Setiap kali selesai bimbingan, saya selalu merasa lebih
tenang. Mereka tidak pernah menghakimi, tapi juga tidak membiarkan saya larut
dalam keraguan. Saya benar-benar belajar banyak, bukan hanya tentang
geologi, tapi juga tentang pentingnya peran pembimbing yang manusiawi dalam
proses akhir studi.
Ujian Komprehensif: Saat Semua Ilmu Dipanggil Kembali
Sebelum bisa maju ke tahap akhir, ada ujian penting yang
harus dilewati: ujian komprehensif.
Ini adalah ujian tertulis yang menguji pemahaman menyeluruh atas materi yang
telah dipelajari selama kuliah. Materinya luas, mulai dari dasar-dasar geologi
hingga penerapan lanjutannya. Saya masih ingat betul bagaimana saya harus
menyusun ulang berbagai konsep yang saya pelajari selama bertahun-tahun.
Rasanya seperti membuka kembali lembaran lama yang telah lama tersimpan di
kepala. Namun, saya harus mengingatnya, memahaminya kembali, dan menyatukan
semuanya dalam satu ujian.
Yang paling menegangkan adalah nilai minimum yang harus
dicapai untuk dapat lanjut ke sidang. Saya merasa semakin tertekan karena ujian
ini benar-benar menguji seberapa baik saya telah menyerap semua materi kuliah.
Namun, alhamdulillah, setelah belajar keras dan berdiskusi dengan teman-teman,
ujian ini akhirnya saya lewati dengan hasil yang memuaskan.

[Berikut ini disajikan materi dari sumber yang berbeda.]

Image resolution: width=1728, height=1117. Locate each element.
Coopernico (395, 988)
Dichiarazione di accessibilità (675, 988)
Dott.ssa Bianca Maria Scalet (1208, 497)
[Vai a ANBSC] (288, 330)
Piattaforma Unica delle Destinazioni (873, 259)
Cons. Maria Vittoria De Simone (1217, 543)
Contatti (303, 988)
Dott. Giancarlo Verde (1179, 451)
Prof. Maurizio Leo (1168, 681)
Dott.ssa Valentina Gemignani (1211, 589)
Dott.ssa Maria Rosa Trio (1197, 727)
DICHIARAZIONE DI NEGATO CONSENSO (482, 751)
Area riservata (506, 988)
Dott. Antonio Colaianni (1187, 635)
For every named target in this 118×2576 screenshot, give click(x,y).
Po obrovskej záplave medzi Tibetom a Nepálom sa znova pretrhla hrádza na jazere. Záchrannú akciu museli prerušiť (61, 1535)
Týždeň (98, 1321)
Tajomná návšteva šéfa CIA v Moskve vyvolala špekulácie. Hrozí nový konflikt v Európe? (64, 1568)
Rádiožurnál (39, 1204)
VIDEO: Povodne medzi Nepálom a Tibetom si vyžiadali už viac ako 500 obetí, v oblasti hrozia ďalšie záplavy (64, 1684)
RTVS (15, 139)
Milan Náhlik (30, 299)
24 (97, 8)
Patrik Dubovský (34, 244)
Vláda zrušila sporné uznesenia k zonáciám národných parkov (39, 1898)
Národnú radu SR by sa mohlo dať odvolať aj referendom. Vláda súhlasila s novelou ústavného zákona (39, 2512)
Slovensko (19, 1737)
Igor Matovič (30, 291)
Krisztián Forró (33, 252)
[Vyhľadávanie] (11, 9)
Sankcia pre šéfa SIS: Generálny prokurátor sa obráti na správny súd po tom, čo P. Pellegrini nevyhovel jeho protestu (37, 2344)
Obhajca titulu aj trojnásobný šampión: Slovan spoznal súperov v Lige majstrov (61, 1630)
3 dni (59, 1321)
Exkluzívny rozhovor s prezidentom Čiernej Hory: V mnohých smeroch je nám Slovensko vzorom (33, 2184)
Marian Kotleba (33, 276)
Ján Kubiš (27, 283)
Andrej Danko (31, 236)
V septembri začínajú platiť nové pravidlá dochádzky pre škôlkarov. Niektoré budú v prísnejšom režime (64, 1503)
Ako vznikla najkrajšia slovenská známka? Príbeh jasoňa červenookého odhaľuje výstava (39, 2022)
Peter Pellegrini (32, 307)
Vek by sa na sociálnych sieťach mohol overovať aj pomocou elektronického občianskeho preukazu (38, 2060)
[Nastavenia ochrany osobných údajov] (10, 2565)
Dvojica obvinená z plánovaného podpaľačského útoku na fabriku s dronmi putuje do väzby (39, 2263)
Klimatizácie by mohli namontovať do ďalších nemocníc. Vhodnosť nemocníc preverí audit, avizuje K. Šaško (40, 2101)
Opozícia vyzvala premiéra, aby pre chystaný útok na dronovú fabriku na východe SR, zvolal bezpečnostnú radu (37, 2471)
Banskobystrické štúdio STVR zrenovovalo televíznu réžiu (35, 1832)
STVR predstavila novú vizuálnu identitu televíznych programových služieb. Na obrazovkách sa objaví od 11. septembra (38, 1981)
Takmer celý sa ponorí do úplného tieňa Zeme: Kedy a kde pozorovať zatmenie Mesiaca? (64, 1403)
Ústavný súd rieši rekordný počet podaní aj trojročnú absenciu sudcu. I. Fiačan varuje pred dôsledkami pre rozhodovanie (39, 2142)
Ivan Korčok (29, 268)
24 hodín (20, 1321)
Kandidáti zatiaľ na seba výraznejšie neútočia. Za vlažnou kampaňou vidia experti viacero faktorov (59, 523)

Kolokium dan Sidang: Dua Panggung, Dua Rasa
Setelah menyelesaikan skripsi dan lolos uji komprehensif,
tibalah saatnya kolokium pada 30 Mei 2024, presentasi
skripsi di depan pembimbing, penguji, dan teman-teman. Saya merasa bahwa
kolokium adalah ujian mental pertama. Di sini, saya harus
mempertanggungjawabkan hasil skripsi di hadapan orang-orang yang telah
mengamati saya selama ini. Meski bukan sidang resmi, rasa tegangnya tetap
luar biasa. Di sinilah saya pertama kali “menyuarakan” hasil kerja keras saya.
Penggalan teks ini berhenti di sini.